Quantitative analysis of matrix assembly and F-actin signal
Image processing
Request a detailed protocolFrom 3D reconstructs of the posterior tail, portions of the tissue interfaces were isolated and oriented in Imaris such that the view is perpendicular to the interface. They were then stitched together using Photoshop to reconstruct the full interface.
For the analysis of matrix assembly, each image of the full interface was individually adjusted for brightness and contrast and then thresholded with an ‘auto-local threshold’ in image J to capture most of the matrix content (Image J path: Image - > Adjust - > auto local threshold - > select method ‘Pahnsalkar’, radius = 15). After thresholding images were then transformed into binaries. Based on the particle size in these binarized images, we considered the elements below 4 μm as background noise and removed them. After noise removal, what remains are referred as ‘total matrix’ (elements above 4 μm).
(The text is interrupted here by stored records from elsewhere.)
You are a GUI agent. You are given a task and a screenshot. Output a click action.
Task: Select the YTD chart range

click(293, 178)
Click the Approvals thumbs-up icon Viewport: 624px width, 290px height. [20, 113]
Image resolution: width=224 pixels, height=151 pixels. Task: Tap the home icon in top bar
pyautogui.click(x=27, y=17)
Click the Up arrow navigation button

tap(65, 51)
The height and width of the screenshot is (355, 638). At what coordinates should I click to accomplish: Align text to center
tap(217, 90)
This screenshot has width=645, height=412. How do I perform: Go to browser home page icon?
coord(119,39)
We further made two categories of matrix elements: small fibrils (4 μm −40 μm), and large assembled networks (greater than 40 μm).
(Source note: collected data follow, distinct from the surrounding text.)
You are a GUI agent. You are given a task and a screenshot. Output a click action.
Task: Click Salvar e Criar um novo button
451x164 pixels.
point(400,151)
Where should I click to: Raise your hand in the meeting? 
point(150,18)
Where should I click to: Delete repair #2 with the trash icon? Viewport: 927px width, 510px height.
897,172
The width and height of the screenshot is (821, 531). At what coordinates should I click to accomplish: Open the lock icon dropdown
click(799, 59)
For the analysis of F-actin signals, each image of the full interface was converted into a binary using the matlab ‘im2bw’ function and with a global threshold set at 20% above the minimum intensity for every sample.
Quantification from processed images
Request a detailed protocolIn the PSM|NT interface, we measured the medial-lateral (ML) distribution of binary signals representing either one of the matrix categories or F-actin. We sectioned the interface along the anterior-posterior axis in consecutive sectors of roughly 10 μm in width. In each section, the relative ML positions of the pixels with respect to the local position of notochord were listed. From this list, we built a histogram of pixel counts as a function of relative ML position, normalized by the total pixel count of that interface.
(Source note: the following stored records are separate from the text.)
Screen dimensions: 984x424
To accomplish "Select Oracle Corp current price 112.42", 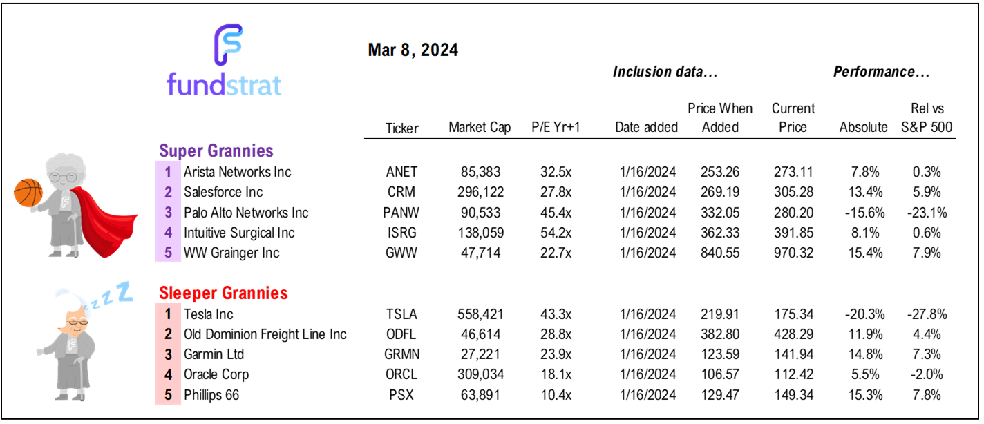I will [x=792, y=375].
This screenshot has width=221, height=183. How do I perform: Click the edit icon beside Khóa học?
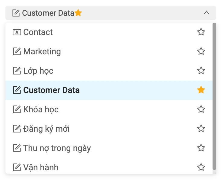pos(17,110)
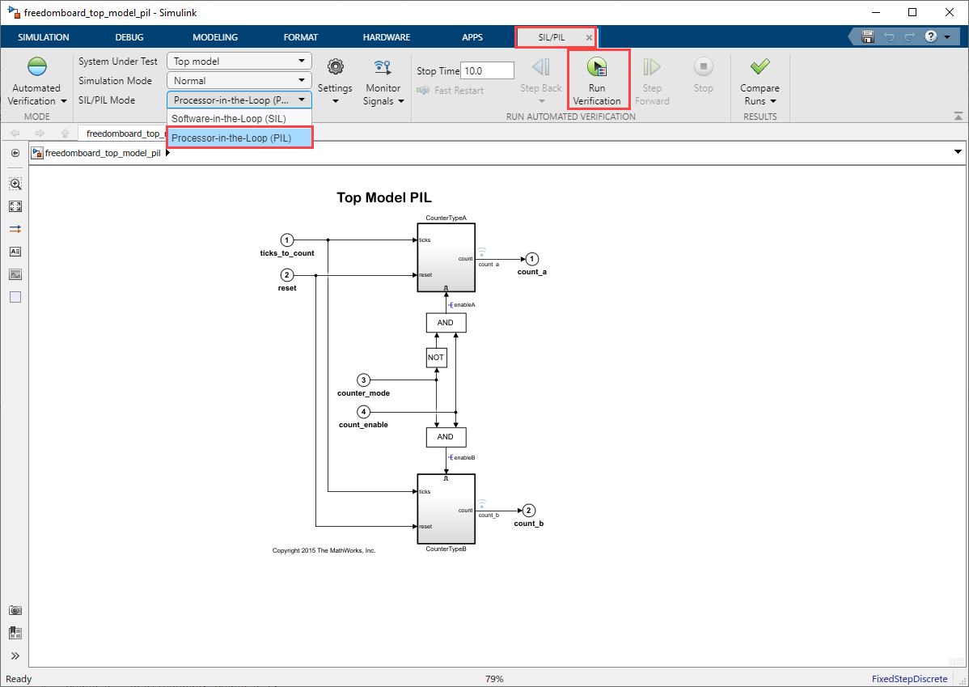Open the Simulation Mode dropdown
Image resolution: width=969 pixels, height=687 pixels.
click(239, 81)
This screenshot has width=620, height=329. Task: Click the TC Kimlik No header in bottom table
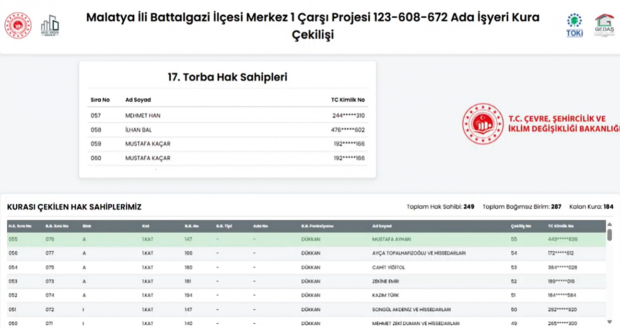click(561, 226)
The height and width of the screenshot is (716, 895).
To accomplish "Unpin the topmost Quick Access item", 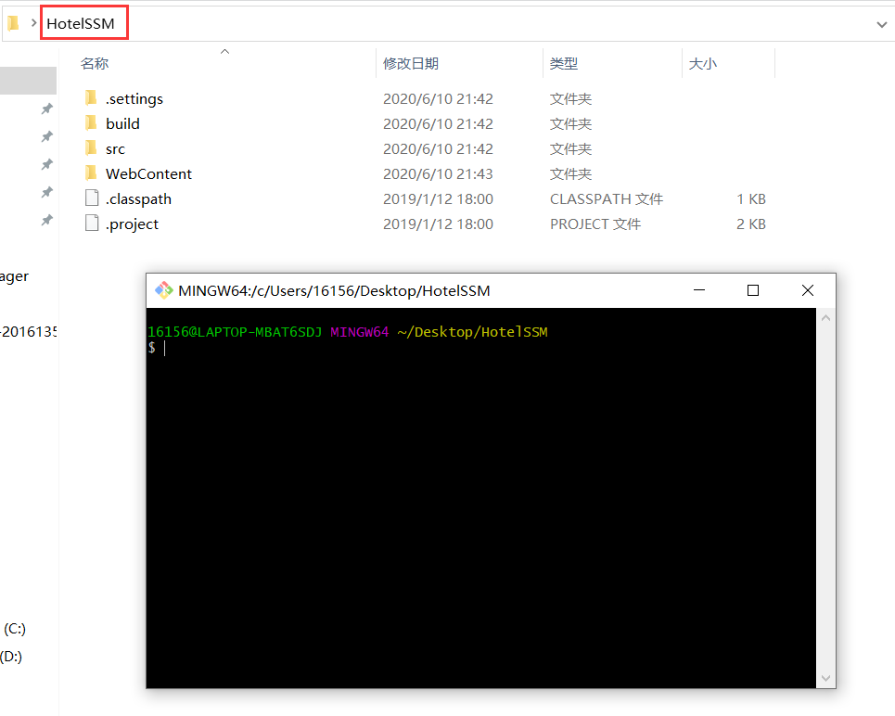I will click(x=47, y=109).
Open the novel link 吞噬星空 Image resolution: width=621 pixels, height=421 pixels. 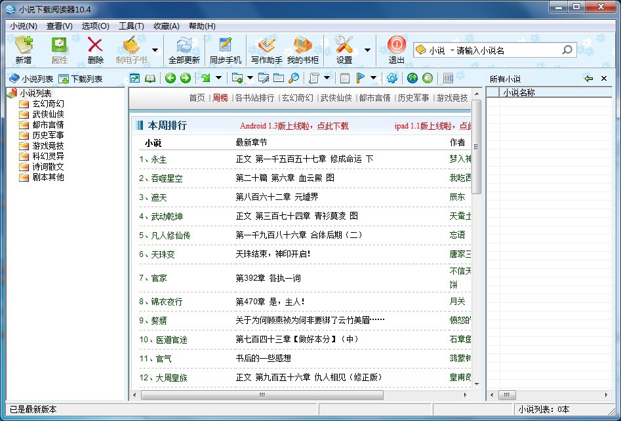(x=167, y=178)
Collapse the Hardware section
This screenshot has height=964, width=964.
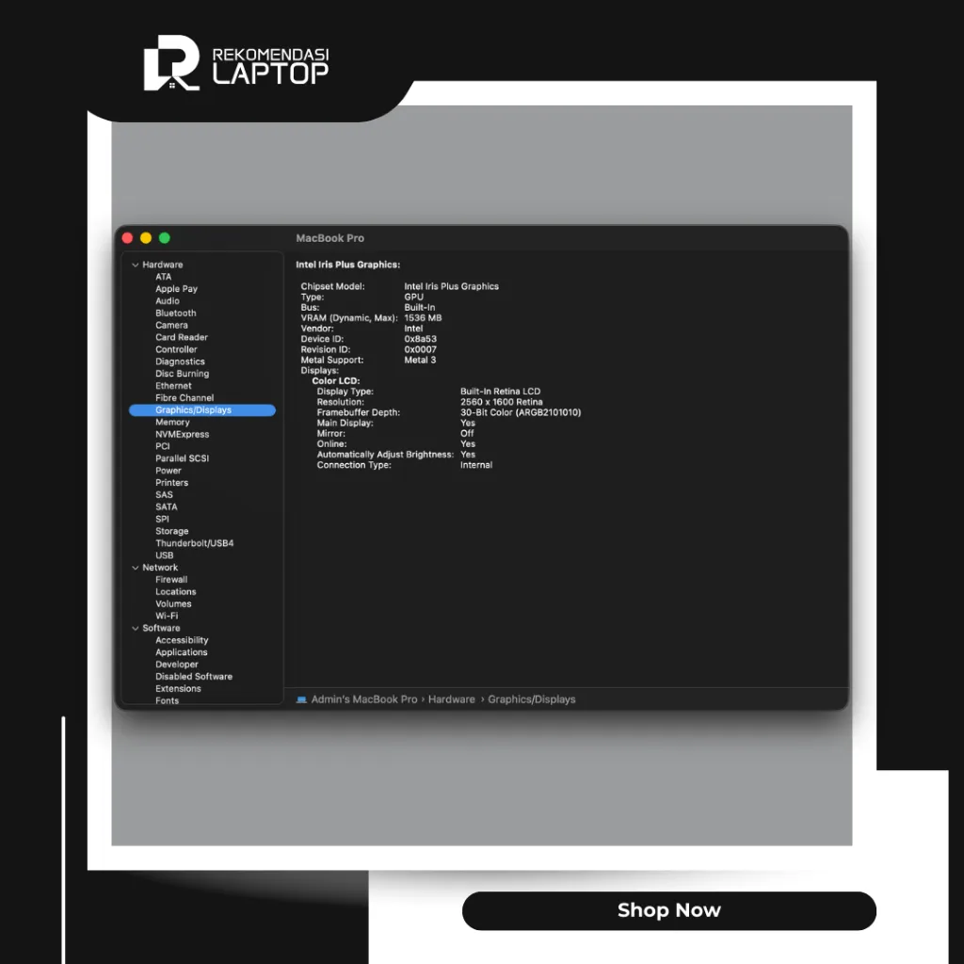136,265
In the PSM|E interface, we measured the density of binary signals representing either one of the matrix categories or F-actin along the anterior-posterior axis. To measure the density, a binary image representing total tissue surface was also prepared by tracing the contours of the total interface and filling the enclosed region with white pixels and outside with black. We then sectioned the interface along the anterior-posterior axis in consecutive sectors of roughly 50 μm in width. In each section, the density was measured by dividing the total pixel count of matrix or F-actin by the total pixels present in the local tissue area. These quantifications were performed by custom Matlab codes provided below:
Medial-lateral distribution of F-actin or matrix elements:
IMECMassemle = imread('TOTALMATRIX.tif');
IMECMassemle = im2bw(IMECMassemle);
IMECMunassemle = imread('UNASSEMBLEDMATRIX.tif');
IMECMunassemle = im2bw(IMECMunassemle);
IMECMtot = imread('TOTALTISSUE.tif');
IMECMtot = im2bw(IMECMtot);
[x1,y1]=size(IMECMassemle);
height = min(x1,y1);
width = max(x1,y1);
dx = 10*17.4; %round(width/Ntot);
Ntot = round(width/dx);
%k = 0;
xmin = 0;
%Distmin = 25;
for k = 1:Ntot
filename = strcat('Icrop', num2str(k), '.tif');
jjassemble = imcrop(IMECMassemle,[xmin,0,dx,height]);
jjunassemble = imcrop(IMECMunassemle,[xmin,0,dx,height]);
jjtot = imcrop(IMECMtot,[xmin,0,dx,height]);
%imwrite(jj,filename)
[rowsas,colsas]=find(jjassemble == 0); %%%% cols = AP, rows = ML, NT position = max(rows)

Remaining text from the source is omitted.